Work item —
From the entries that follow, copy each line in which "computer" appears.

Supplied data START

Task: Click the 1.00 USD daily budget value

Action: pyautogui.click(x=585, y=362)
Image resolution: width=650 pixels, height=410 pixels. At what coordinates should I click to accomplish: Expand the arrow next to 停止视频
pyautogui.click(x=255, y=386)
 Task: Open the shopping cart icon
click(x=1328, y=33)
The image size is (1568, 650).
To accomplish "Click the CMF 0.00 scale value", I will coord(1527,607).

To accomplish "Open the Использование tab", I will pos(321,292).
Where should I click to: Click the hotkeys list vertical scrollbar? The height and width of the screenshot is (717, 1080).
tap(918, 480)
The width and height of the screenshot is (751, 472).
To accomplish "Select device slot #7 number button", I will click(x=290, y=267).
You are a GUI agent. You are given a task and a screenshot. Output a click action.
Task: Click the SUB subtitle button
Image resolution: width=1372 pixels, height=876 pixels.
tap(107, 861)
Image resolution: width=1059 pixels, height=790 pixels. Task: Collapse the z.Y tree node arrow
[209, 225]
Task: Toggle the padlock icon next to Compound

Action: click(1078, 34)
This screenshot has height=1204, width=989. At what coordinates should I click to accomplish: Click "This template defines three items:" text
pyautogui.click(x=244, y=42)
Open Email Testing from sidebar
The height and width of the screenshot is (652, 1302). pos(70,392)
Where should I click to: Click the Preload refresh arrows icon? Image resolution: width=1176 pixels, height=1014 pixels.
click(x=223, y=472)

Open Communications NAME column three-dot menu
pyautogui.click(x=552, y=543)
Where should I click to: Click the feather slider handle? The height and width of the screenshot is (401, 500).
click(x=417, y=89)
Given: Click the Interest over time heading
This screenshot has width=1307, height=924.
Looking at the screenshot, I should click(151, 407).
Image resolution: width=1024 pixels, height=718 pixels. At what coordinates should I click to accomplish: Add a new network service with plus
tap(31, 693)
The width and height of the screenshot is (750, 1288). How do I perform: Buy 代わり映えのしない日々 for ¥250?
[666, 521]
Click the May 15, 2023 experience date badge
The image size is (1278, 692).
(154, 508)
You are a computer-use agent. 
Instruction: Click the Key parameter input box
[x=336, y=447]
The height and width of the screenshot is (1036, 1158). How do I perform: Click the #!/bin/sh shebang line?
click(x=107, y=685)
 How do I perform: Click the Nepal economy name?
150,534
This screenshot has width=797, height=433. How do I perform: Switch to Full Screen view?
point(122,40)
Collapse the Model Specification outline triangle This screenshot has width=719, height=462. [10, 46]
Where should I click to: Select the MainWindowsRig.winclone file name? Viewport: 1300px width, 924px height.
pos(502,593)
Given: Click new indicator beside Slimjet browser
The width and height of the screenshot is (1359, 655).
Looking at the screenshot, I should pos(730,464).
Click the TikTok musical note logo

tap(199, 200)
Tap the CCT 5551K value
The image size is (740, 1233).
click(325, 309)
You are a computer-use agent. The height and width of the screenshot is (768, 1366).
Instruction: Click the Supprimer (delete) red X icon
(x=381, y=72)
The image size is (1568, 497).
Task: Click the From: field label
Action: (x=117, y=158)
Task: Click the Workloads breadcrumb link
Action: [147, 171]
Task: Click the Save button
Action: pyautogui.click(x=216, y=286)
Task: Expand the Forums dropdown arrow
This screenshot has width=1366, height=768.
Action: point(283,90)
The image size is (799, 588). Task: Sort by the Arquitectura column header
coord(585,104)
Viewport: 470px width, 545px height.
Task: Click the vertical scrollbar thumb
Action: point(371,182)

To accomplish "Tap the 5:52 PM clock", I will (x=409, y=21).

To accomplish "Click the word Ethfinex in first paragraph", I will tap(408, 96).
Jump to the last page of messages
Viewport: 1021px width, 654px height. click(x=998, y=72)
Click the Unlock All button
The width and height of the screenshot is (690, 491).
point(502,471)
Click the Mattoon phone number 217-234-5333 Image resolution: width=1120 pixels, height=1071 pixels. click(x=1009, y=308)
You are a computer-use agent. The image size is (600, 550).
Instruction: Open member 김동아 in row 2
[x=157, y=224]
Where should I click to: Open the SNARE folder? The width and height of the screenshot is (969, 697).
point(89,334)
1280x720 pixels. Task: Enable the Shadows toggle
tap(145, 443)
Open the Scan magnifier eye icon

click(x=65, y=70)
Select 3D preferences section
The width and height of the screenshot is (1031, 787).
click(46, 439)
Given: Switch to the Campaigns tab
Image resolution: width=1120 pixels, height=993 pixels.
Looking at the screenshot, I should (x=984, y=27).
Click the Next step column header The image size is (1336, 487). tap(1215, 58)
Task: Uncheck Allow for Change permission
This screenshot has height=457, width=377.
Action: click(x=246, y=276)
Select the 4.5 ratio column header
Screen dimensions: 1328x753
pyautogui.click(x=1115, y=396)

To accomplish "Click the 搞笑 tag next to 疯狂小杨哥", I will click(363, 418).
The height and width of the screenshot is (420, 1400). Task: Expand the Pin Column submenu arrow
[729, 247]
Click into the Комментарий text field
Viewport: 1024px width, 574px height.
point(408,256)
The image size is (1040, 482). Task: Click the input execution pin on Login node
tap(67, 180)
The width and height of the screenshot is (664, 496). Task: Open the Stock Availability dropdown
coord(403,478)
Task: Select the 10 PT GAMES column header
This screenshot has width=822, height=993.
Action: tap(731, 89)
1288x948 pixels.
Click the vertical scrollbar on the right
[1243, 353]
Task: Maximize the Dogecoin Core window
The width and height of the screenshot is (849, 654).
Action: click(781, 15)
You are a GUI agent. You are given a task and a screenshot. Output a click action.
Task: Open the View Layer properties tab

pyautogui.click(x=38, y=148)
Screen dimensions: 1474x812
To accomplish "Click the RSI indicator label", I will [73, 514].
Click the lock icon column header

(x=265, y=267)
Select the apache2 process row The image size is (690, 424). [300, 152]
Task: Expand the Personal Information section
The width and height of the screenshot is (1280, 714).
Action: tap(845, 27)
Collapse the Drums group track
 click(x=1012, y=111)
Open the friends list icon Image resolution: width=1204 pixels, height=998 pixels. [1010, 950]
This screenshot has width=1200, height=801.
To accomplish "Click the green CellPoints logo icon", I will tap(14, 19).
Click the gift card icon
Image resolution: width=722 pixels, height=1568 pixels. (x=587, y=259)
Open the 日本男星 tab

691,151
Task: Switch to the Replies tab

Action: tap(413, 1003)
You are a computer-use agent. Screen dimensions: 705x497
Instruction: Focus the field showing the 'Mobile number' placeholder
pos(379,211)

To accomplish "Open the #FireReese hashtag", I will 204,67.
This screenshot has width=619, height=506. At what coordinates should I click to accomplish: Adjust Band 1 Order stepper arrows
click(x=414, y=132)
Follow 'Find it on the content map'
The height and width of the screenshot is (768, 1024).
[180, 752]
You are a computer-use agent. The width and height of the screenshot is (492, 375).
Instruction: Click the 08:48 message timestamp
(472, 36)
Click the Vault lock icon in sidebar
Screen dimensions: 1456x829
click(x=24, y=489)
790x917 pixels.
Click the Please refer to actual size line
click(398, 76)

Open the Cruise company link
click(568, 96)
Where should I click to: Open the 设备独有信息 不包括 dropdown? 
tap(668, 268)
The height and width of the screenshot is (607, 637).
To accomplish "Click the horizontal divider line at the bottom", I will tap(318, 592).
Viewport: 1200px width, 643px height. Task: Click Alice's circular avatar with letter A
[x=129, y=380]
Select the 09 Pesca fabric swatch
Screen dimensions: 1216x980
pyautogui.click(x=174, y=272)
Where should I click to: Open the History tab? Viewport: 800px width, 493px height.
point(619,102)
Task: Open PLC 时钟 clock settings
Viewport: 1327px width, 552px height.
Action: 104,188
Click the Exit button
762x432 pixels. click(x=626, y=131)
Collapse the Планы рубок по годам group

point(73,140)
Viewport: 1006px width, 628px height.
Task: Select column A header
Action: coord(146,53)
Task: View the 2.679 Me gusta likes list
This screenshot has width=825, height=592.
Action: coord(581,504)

Supplied data END

Task output —
You are a computer-use agent. 
You are a computer-use agent. The height and width of the screenshot is (768, 1366).
You are a computer-use agent. The image size is (600, 550).
You are a computer-use agent. Screen dimensions: 705x497
You are a computer-use agent. The width and height of the screenshot is (492, 375).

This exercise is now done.